After purchasing fabric, pattern, notions, and preparing the fabric (on grain and re-shrunk / washed), you are ready to do the pattern layout. A layout is a plan for the placement of pattern pieces on the fabric.There are various categories of layout marking like grainlines, place of fold brackets, notches etc.There are also various methods of cutting marking such as single size, multi size and cutting in a particular body size
Grainline: This heavy, solid line with arrows at both ends is usually in the center of the pattern, although it can appear anywhere within the pattern piece. Use it to ensure the pattern is positioned along the straight grain of the fabric, so that the garment or project hangs properly. Unless otherwise indicated, pin the pattern piece so the grainline is parallel to the fabric selvage.
Place on Fold Bracket: This solid line with arrows that point to the pattern piece edge, indicates that the piece should be positioned along the fabric fold. This usually applies to garments that do not have a center front or center back seam.

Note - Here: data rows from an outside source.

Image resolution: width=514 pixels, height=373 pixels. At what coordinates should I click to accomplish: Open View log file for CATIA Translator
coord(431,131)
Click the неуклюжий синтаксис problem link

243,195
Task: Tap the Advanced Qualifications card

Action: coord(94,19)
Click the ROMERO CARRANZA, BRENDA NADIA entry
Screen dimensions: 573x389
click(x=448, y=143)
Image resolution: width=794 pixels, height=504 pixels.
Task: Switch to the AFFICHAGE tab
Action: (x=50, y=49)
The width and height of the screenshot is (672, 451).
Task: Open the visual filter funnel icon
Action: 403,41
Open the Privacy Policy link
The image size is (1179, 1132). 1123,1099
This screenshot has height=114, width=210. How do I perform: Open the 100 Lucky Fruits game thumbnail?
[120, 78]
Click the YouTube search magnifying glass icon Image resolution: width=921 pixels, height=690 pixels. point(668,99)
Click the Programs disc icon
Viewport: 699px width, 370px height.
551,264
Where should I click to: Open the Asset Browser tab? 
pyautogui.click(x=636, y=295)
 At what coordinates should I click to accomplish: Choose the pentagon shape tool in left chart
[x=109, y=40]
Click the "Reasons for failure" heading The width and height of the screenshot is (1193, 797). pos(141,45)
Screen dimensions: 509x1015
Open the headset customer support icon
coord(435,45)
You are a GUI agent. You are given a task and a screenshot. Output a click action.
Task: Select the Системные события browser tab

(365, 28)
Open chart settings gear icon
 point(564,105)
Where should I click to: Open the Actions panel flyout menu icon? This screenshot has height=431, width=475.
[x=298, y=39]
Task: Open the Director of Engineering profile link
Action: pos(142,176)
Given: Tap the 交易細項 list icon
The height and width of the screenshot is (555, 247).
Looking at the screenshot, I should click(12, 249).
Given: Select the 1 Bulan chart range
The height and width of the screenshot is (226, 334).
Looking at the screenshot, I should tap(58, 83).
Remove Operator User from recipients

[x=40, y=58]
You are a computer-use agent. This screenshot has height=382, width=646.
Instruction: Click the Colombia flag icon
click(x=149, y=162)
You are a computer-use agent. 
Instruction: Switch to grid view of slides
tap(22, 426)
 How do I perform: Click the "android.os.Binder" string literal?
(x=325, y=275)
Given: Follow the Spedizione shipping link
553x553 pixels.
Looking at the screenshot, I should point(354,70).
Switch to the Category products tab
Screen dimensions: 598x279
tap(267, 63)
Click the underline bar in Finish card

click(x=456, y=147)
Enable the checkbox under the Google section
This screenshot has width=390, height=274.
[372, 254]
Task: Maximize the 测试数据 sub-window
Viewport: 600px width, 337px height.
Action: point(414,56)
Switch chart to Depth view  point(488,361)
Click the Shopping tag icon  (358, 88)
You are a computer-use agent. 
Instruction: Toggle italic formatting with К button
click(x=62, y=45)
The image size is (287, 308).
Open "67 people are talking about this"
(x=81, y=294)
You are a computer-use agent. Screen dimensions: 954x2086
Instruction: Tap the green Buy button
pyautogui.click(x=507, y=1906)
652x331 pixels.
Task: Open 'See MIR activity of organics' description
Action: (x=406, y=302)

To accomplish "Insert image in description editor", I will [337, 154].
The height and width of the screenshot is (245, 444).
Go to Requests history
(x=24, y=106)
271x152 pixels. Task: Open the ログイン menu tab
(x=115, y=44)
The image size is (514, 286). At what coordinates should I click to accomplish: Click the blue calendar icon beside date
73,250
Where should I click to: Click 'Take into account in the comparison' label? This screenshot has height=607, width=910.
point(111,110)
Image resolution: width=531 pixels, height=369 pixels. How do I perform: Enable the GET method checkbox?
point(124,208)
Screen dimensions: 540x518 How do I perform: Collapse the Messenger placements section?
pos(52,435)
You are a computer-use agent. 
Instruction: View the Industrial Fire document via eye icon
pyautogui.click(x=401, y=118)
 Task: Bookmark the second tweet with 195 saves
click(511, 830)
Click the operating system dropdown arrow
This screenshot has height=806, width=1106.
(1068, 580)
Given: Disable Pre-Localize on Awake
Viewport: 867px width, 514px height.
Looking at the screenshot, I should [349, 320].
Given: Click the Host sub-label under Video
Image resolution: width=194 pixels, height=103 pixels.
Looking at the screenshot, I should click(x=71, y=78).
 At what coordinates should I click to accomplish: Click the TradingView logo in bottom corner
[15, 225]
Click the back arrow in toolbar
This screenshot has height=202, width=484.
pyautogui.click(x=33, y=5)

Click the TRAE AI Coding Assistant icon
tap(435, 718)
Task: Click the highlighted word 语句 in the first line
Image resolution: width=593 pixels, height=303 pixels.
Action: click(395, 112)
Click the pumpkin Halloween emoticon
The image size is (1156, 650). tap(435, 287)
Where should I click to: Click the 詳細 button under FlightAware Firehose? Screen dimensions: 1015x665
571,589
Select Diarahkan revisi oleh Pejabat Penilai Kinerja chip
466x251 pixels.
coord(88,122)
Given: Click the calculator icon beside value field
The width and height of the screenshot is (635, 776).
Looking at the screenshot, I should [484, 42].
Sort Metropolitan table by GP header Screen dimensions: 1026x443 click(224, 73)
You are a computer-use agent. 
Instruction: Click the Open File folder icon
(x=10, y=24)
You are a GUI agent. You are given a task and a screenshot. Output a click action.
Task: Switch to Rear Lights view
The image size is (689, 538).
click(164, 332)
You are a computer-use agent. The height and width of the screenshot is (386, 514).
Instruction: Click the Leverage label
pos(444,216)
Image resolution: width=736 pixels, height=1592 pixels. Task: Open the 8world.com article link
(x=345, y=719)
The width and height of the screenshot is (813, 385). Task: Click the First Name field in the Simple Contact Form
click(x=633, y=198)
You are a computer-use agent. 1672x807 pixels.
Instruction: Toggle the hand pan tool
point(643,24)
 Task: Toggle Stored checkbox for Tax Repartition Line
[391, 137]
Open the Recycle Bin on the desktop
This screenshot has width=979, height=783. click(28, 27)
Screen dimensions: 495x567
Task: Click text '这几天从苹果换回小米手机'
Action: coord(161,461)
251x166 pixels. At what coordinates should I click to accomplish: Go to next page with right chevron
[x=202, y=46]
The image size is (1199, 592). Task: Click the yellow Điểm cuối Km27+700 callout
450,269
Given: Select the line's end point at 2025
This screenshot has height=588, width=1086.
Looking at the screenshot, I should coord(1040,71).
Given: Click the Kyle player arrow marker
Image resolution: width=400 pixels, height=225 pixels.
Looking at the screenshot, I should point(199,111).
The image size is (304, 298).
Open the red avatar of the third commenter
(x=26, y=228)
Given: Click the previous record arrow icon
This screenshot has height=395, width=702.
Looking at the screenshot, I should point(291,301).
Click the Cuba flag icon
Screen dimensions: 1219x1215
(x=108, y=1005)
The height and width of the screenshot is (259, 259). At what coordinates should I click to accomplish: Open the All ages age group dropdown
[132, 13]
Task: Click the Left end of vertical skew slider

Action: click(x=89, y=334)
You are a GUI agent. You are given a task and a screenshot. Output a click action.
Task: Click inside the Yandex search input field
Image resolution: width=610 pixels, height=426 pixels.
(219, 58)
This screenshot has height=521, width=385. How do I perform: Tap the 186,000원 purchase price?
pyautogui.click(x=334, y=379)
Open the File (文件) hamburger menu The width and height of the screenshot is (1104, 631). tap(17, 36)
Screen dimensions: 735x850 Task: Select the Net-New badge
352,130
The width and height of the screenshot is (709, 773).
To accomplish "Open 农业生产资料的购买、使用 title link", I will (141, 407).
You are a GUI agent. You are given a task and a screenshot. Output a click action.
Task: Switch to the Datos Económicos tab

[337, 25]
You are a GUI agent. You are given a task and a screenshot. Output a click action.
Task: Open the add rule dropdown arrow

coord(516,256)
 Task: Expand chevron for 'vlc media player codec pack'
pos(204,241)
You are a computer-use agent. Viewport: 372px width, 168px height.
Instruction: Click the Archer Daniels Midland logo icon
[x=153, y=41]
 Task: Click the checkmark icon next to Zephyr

Notches: Diamond or trapezoidal shaped symbols along the seamline are used both in pattern layout and during construction. When you are laying out the pattern pieces to match a plaid, stripe or large design, position adjoining notches so that the fabric at the seamlines (not the cutting lines) will match when the seams are sewn.
Cutting Line (single size): The outer line of the pattern piece provides a guide for cutting the fabric. The line sometimes has an illustration of tiny scissors on it.
Cutting line (multi-size): Multi-size patterns have several sizes printed on the same tissue and are sold in one envelope. Sometimes the multiple cutting lines are all solid, in which case it helps to highlight your size before cutting, and sometimes each cutting line is a slightly different line configuration.
Cutting line within the body of the pattern: When the design has a shorter view, there is often a cutting line for the shorter length within the pattern.